- Directions -
[1] Copy the passage from the regex discussion starting at "Unfortunately, I could" and ending at "on that one.".
[2] In the regex discussion, what does Rick Dailey blame for breaking the match, rather than the [a-z] character class itself?

- Source excerpt -
• • •
It is questionable, however, that a-z includes a turkish i as well. I guess, a good way is to not use A-Z, a-z or 0-9 altogether, and instead use \p{Lu}, \p{Lt}, \d. Nobody would expect that a lowercase turkish i would not match here.

Loved Friedl's book! Recommended for every programmer!
Rick Dailey • February 29th, 2016
To me, the very notion of case-sensitivity means you should specify a set of culture rules to evaluate that insensitivity. In my opinion, the real WTF is that any of these languages allow you to do this without an exception if you specify case-insensitive without a culture. Remember, even the "Invariant" culture is just "en" without "-us" or "-uk" at the end.

So by not specifying any culture, you're basically saying "anything goes" is my guess and since Turkish İ in your example does not fit into your local rules, it's an unbounded search for conversion of that character in any culture. I suspect a Turkish developer might think this is perfectly sane default behavior.
haacked • February 29th, 2016
> So by not specifying any culture, you're basically saying "anything goes" is my guess

Well, by not specifying a culture, you're saying the current culture with .NET, and invariant culture for other platforms.

Both of these are well specified behaviors. I'm taking issue with the default. I think it should be invariant.

> I suspect a Turkish developer might think this is perfectly sane default behavior.

I'm not so sure. I would imagine that they'd expect this to return true, but it returns false, no?

Regex.IsMatch("shıftkey", "^[a-z0-9]+$"); // false

Also, consider that my current culture is en-US in which case `İ` is not the capital of i so why is it matching?
Eric Falsken • February 29th, 2016
As mentioned below, the real solution is to not rely on `[a-zA-Z]` but to use character classes that encompass entire ranges of unicode character sets. `\w` is a much more reliable test since it matches any valid word character in any language. Even in Perl, you should turn on Unicode rules, but even without it, you can use `\p{Word}`.
Rick Dailey • February 29th, 2016
Ah, I understand. You're saying it should be Invariant because people who have been slinging Regex for a long time would expect it to do so, rather than sticking to the global .NET convention everything else uses CurrentCulture (such as ToLower() and StartsWith()). Seems like Regex should take in a CultureInfo as an overload, just like those methods do instead of that silly enum flag.

> Also, consider that my current culture is en-US in which case `İ` is not the capital of i so why is it matching?

("İ".ToLower(new CultureInfo("en-US")) == "i") // true

Unfortunately, I could not find a reference source, but perhaps because in US English a dotted İ is meaningless so the most useful behavior for English speakers would be to just treat it as a regular capital-I? I got nothing on that one.
haacked • February 29th, 2016
Except my task here is to explicitly only match a-z. \w would match too much.
Rick Dailey • February 29th, 2016
And to further clarify what I'm driving at, even in the default culture this works:

Regex.IsMatch("İ", "^[A-Za-z0-9]+$") // false

It's just that pesky IgnoreCase that screws stuff up, not [a-z] character class in and of itself.
• • •
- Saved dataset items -
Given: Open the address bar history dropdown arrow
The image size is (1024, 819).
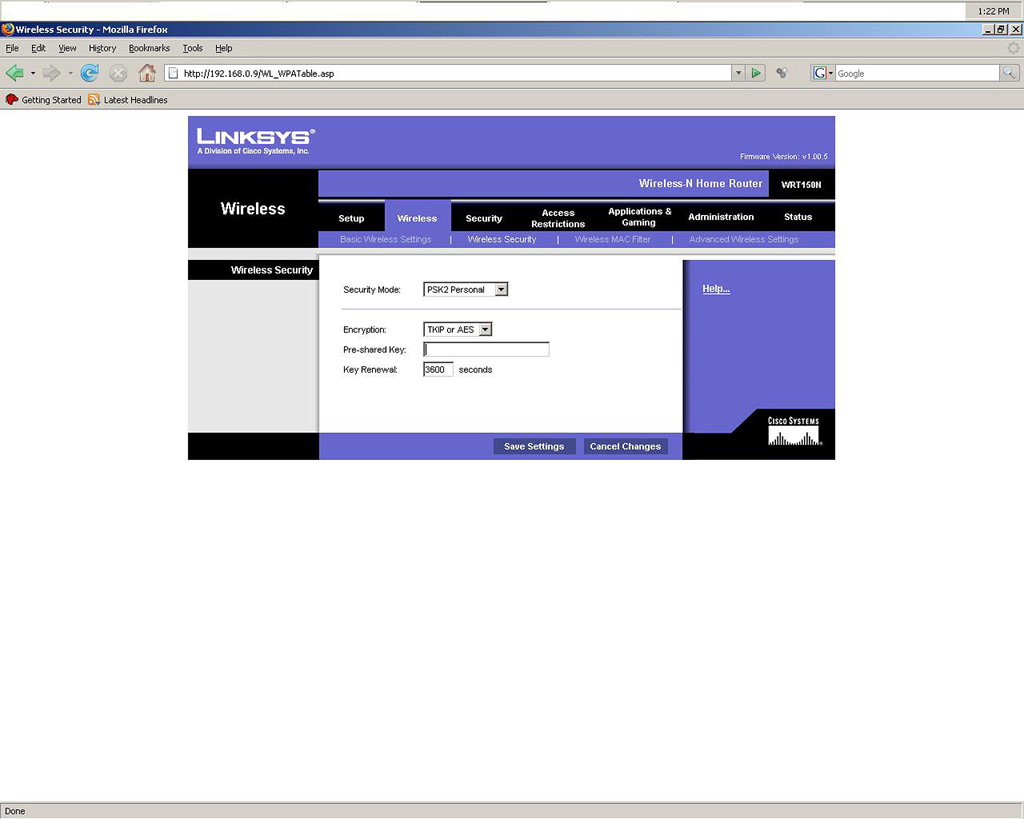Looking at the screenshot, I should click(x=738, y=73).
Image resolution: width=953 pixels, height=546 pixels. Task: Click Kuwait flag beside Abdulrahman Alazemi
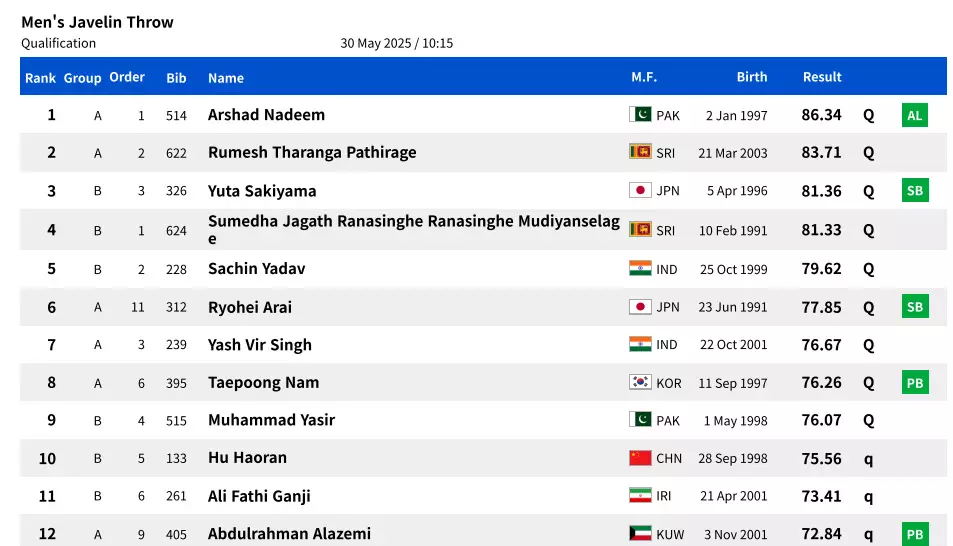pos(640,534)
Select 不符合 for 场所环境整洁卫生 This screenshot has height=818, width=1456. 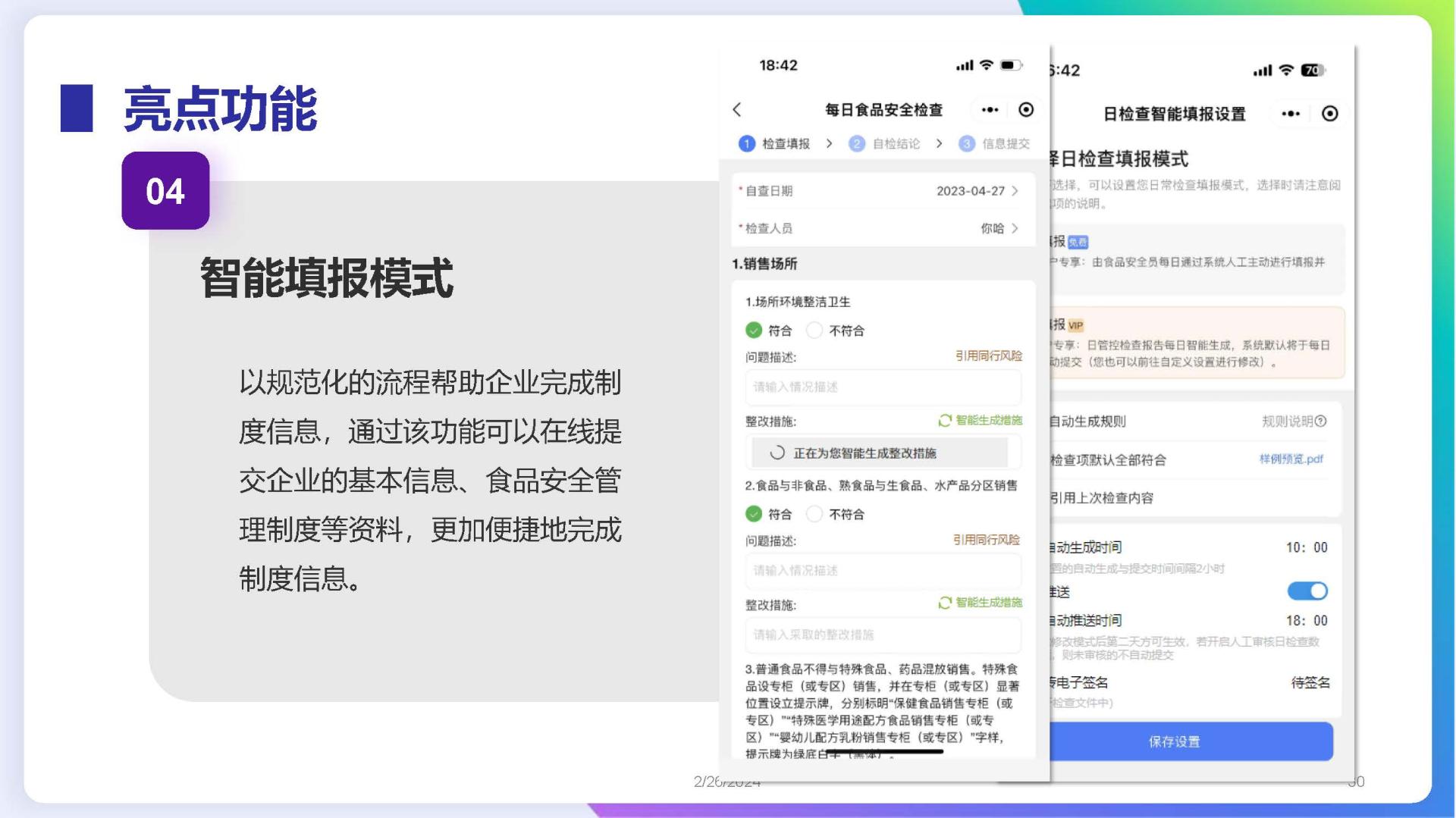click(814, 331)
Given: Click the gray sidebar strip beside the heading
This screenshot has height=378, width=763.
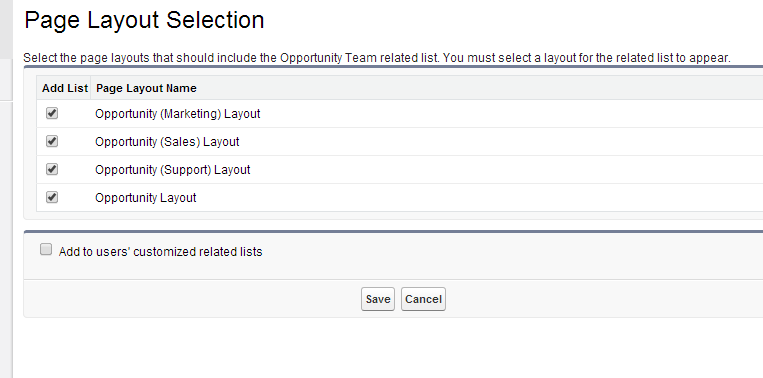Looking at the screenshot, I should [6, 29].
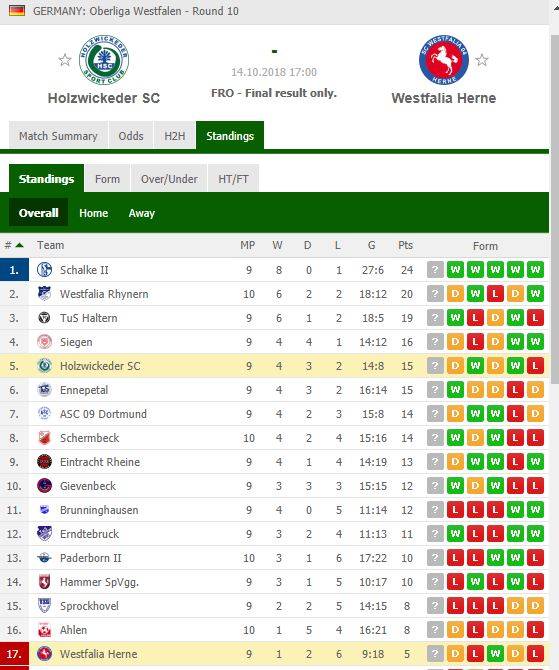
Task: Click the TuS Haltern team logo icon
Action: point(44,317)
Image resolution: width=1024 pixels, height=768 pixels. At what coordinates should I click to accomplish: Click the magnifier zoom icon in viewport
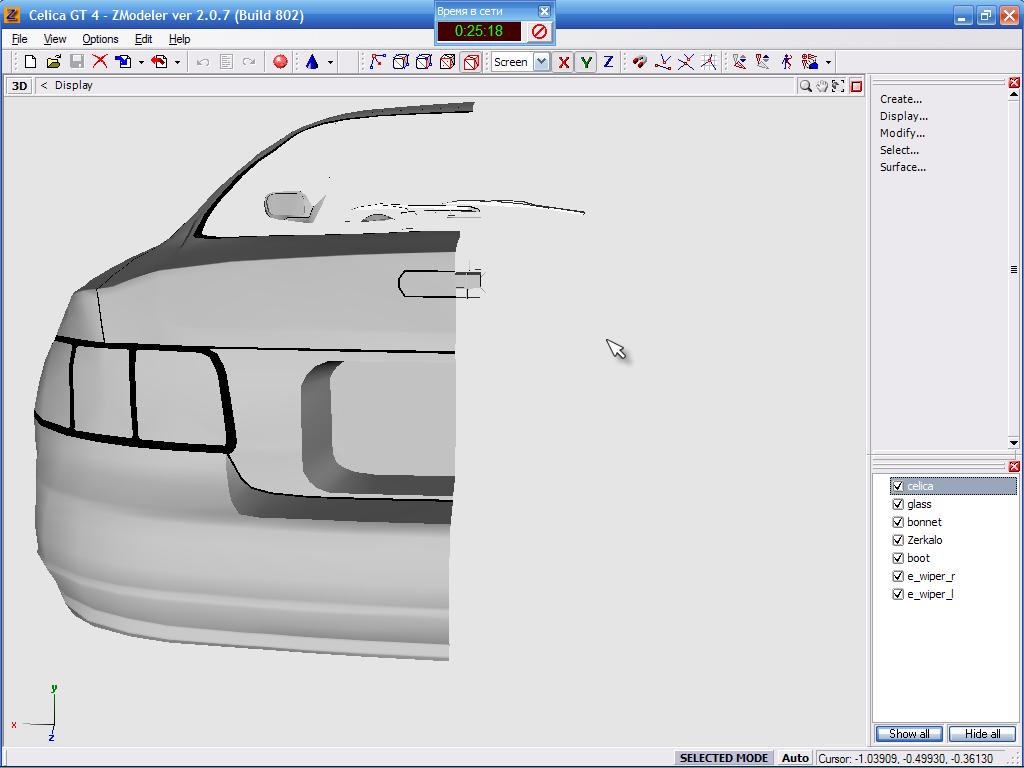805,86
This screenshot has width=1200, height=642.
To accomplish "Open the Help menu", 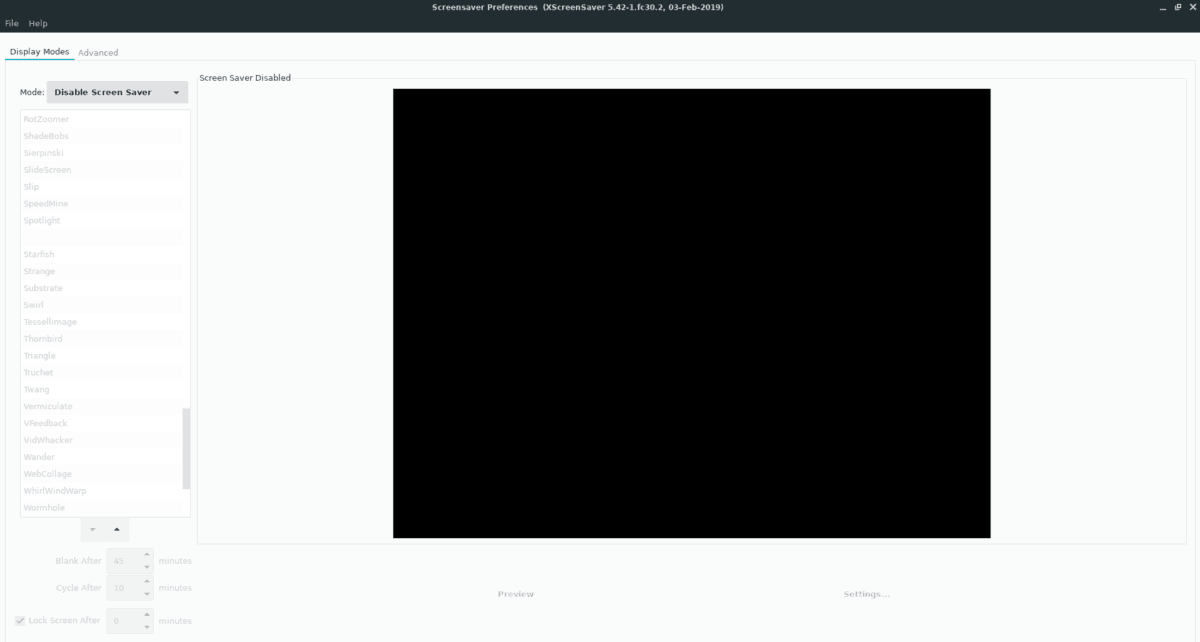I will [38, 22].
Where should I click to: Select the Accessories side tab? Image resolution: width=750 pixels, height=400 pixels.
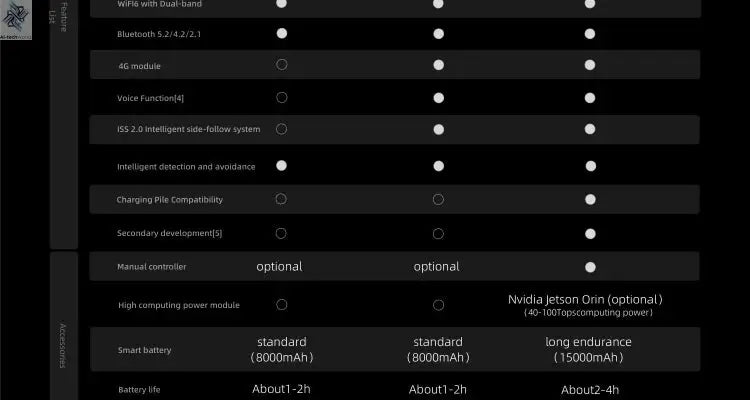[64, 343]
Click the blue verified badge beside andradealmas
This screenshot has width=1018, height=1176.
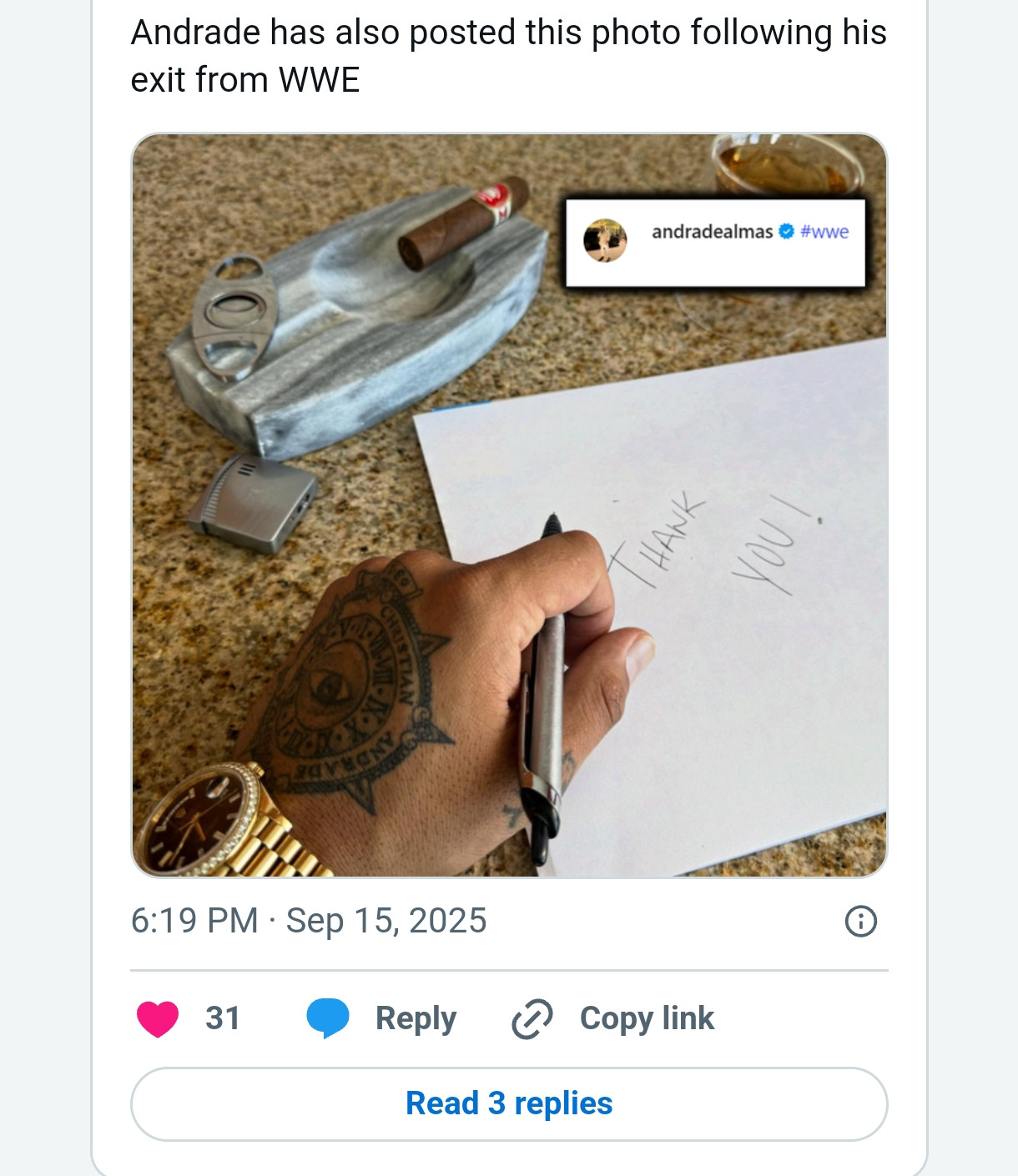click(x=786, y=231)
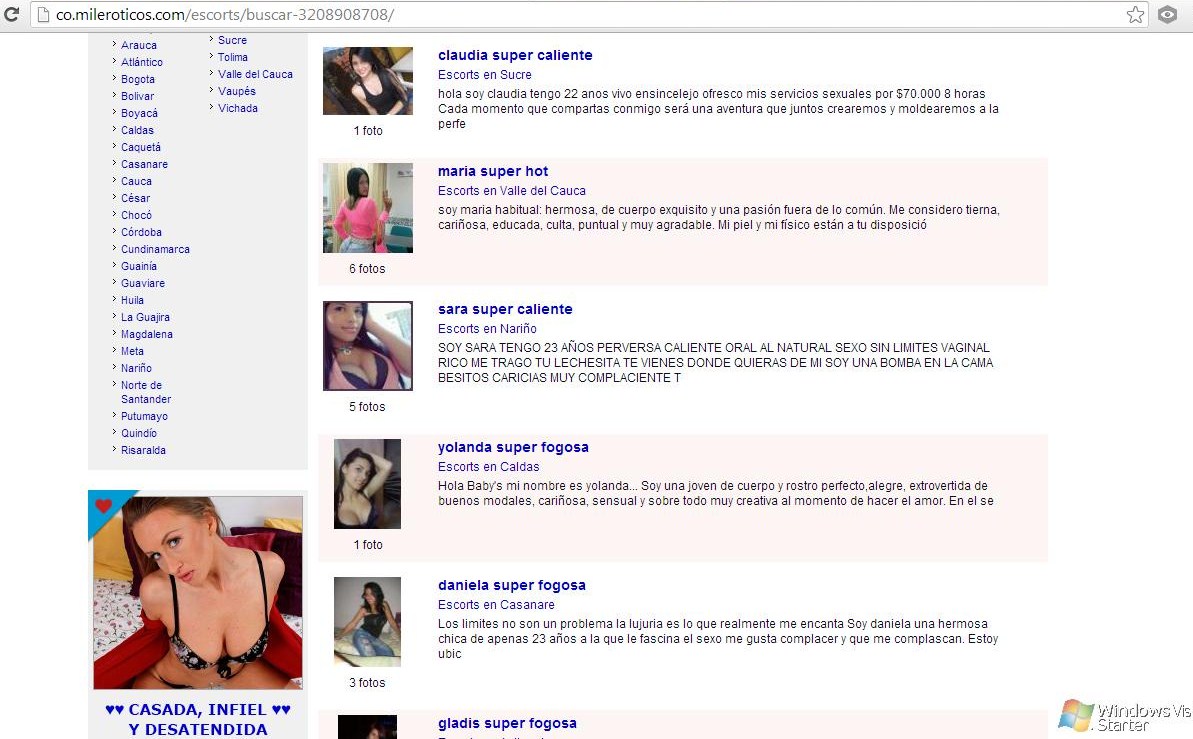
• • •
- The answers -
[1]
Unfortunately, I could not find a reference source, but perhaps because in US English a dotted İ is meaningless so the most useful behavior for English speakers would be to just treat it as a regular capital-I? I got nothing on that one.

[2] IgnoreCase